→ **Text and item location entries**:
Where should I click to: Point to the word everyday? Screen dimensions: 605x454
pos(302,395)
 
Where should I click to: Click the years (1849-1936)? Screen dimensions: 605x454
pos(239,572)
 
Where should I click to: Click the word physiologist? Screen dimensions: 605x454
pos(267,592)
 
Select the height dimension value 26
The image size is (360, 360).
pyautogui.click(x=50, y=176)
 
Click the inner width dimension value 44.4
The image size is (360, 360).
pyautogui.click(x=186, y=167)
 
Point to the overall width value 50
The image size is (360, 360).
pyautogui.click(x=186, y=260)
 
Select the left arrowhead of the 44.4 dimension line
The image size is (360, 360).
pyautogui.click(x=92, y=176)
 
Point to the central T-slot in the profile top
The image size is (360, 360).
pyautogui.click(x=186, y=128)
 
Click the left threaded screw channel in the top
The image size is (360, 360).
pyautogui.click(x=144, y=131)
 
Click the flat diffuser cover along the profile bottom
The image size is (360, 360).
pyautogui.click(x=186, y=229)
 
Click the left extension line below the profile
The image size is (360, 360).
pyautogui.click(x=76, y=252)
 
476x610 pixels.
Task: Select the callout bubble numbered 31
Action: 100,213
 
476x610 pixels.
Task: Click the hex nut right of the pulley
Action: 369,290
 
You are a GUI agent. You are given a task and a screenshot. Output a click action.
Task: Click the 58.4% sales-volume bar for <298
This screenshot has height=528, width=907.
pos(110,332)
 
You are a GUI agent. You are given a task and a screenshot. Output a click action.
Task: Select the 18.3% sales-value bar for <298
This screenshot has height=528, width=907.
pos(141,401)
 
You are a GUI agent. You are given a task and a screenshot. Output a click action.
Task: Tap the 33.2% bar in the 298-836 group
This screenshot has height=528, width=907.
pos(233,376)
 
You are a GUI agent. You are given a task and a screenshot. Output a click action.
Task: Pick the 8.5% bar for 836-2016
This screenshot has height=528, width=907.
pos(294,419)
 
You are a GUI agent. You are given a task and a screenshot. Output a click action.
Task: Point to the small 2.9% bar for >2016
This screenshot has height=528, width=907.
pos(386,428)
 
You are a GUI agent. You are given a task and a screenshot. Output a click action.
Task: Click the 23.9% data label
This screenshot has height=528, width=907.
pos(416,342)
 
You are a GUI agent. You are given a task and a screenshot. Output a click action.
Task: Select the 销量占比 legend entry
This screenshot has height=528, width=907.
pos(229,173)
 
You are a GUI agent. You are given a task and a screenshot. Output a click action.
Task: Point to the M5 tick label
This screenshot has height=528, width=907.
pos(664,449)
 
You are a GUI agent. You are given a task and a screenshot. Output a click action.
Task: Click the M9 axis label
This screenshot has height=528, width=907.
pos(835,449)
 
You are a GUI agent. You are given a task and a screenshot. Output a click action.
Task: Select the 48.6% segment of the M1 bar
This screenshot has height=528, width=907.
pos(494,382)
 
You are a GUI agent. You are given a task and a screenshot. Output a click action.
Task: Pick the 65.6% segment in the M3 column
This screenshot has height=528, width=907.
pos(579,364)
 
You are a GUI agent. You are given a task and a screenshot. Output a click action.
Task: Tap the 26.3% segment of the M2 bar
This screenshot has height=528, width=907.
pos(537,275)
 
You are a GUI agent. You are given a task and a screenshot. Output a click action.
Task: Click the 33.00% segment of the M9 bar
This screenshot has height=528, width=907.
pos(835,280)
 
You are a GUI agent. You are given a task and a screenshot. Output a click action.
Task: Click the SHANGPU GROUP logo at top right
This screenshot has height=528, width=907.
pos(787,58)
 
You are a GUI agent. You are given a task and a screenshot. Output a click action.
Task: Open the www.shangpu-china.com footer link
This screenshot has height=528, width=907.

→ **Stated goal**: Put every line of the records above into a JSON list of strings, with one string per line and blank lines omitted.

→ **Solved exercise**:
[
  "Where should I click to: Point to the word everyday? Screen dimensions: 605x454",
  "pos(302,395)",
  "Where should I click to: Click the years (1849-1936)? Screen dimensions: 605x454",
  "pos(239,572)",
  "Where should I click to: Click the word physiologist? Screen dimensions: 605x454",
  "pos(267,592)",
  "Select the height dimension value 26",
  "The image size is (360, 360).",
  "pyautogui.click(x=50, y=176)",
  "Click the inner width dimension value 44.4",
  "The image size is (360, 360).",
  "pyautogui.click(x=186, y=167)",
  "Point to the overall width value 50",
  "The image size is (360, 360).",
  "pyautogui.click(x=186, y=260)",
  "Select the left arrowhead of the 44.4 dimension line",
  "The image size is (360, 360).",
  "pyautogui.click(x=92, y=176)",
  "Point to the central T-slot in the profile top",
  "The image size is (360, 360).",
  "pyautogui.click(x=186, y=128)",
  "Click the left threaded screw channel in the top",
  "The image size is (360, 360).",
  "pyautogui.click(x=144, y=131)",
  "Click the flat diffuser cover along the profile bottom",
  "The image size is (360, 360).",
  "pyautogui.click(x=186, y=229)",
  "Click the left extension line below the profile",
  "The image size is (360, 360).",
  "pyautogui.click(x=76, y=252)",
  "476x610 pixels.",
  "Task: Select the callout bubble numbered 31",
  "Action: 100,213",
  "476x610 pixels.",
  "Task: Click the hex nut right of the pulley",
  "Action: 369,290",
  "You are a GUI agent. You are given a task and a screenshot. Output a click action.",
  "Task: Click the 58.4% sales-volume bar for <298",
  "This screenshot has height=528, width=907.",
  "pos(110,332)",
  "You are a GUI agent. You are given a task and a screenshot. Output a click action.",
  "Task: Select the 18.3% sales-value bar for <298",
  "This screenshot has height=528, width=907.",
  "pos(141,401)",
  "You are a GUI agent. You are given a task and a screenshot. Output a click action.",
  "Task: Tap the 33.2% bar in the 298-836 group",
  "This screenshot has height=528, width=907.",
  "pos(233,376)",
  "You are a GUI agent. You are given a task and a screenshot. Output a click action.",
  "Task: Pick the 8.5% bar for 836-2016",
  "This screenshot has height=528, width=907.",
  "pos(294,419)",
  "You are a GUI agent. You are given a task and a screenshot. Output a click action.",
  "Task: Point to the small 2.9% bar for >2016",
  "This screenshot has height=528, width=907.",
  "pos(386,428)",
  "You are a GUI agent. You are given a task and a screenshot. Output a click action.",
  "Task: Click the 23.9% data label",
  "This screenshot has height=528, width=907.",
  "pos(416,342)",
  "You are a GUI agent. You are given a task and a screenshot. Output a click action.",
  "Task: Select the 销量占比 legend entry",
  "This screenshot has height=528, width=907.",
  "pos(229,173)",
  "You are a GUI agent. You are given a task and a screenshot. Output a click action.",
  "Task: Point to the M5 tick label",
  "This screenshot has height=528, width=907.",
  "pos(664,449)",
  "You are a GUI agent. You are given a task and a screenshot. Output a click action.",
  "Task: Click the M9 axis label",
  "This screenshot has height=528, width=907.",
  "pos(835,449)",
  "You are a GUI agent. You are given a task and a screenshot. Output a click action.",
  "Task: Select the 48.6% segment of the M1 bar",
  "This screenshot has height=528, width=907.",
  "pos(494,382)",
  "You are a GUI agent. You are given a task and a screenshot. Output a click action.",
  "Task: Pick the 65.6% segment in the M3 column",
  "This screenshot has height=528, width=907.",
  "pos(579,364)",
  "You are a GUI agent. You are given a task and a screenshot. Output a click action.",
  "Task: Tap the 26.3% segment of the M2 bar",
  "This screenshot has height=528, width=907.",
  "pos(537,275)",
  "You are a GUI agent. You are given a task and a screenshot. Output a click action.",
  "Task: Click the 33.00% segment of the M9 bar",
  "This screenshot has height=528, width=907.",
  "pos(835,280)",
  "You are a GUI agent. You are given a task and a screenshot. Output a click action.",
  "Task: Click the SHANGPU GROUP logo at top right",
  "This screenshot has height=528, width=907.",
  "pos(787,58)",
  "You are a GUI agent. You are given a task and a screenshot. Output a click action.",
  "Task: Open the www.shangpu-china.com footer link",
  "This screenshot has height=528, width=907."
]